In his brilliant book, Finding God in the Ruins, Matt Bays reminds us that redemption is, by definition, an exchange. In order to write a new ending for your story, you may need the willingness to offer up long-held assumptions, beliefs, and identities at the altar of healing. Maybe what you exchange in return for freedom from your trauma is the house of story you’ve lived in since you were abused.
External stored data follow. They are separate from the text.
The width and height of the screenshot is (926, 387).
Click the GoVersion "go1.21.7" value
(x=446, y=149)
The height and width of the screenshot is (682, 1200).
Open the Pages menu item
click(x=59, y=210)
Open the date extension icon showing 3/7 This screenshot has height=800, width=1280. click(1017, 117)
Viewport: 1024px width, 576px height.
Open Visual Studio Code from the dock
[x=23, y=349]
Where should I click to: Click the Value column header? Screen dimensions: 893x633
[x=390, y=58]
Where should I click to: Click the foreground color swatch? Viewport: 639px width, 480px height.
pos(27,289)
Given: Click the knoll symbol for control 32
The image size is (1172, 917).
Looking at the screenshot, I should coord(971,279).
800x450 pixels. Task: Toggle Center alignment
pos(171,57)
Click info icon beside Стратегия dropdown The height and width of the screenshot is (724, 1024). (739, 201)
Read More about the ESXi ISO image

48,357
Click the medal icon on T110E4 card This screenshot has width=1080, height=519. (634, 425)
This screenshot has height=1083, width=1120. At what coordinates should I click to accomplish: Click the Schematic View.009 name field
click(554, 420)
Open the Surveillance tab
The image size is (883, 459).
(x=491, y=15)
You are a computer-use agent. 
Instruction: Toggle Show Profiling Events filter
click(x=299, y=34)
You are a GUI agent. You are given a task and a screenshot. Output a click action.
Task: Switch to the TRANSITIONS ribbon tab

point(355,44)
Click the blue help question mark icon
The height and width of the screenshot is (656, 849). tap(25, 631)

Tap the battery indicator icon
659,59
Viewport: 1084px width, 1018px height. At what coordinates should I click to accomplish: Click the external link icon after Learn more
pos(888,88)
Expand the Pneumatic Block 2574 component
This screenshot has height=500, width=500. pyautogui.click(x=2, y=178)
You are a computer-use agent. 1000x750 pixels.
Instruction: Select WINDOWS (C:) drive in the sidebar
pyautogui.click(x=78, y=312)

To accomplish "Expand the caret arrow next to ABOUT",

What are you waiting for? Do you think tomorrow is guaranteed? How much time have you sacrificed in order to guard the house of pain you live in? Has it maybe been long enough? Look around at your story-house. Has it become a prison? If it has, and the walls are the story you told yourself about what your abuse meant about you, your family, the world, God… here’s the good news: Those walls may be tall and seemingly impenetrable, but the door is WIDE OPEN. You need only decide to walk out.
If your old story needs to die for you to heal, then let it die.
Maybe this is the season for that. Drag it out into the sunlight and let it die, like the scarlet and gold drifts against the fence outside my window. Let the story in which you’ve been serving time die a lovely little death. It’s necessary.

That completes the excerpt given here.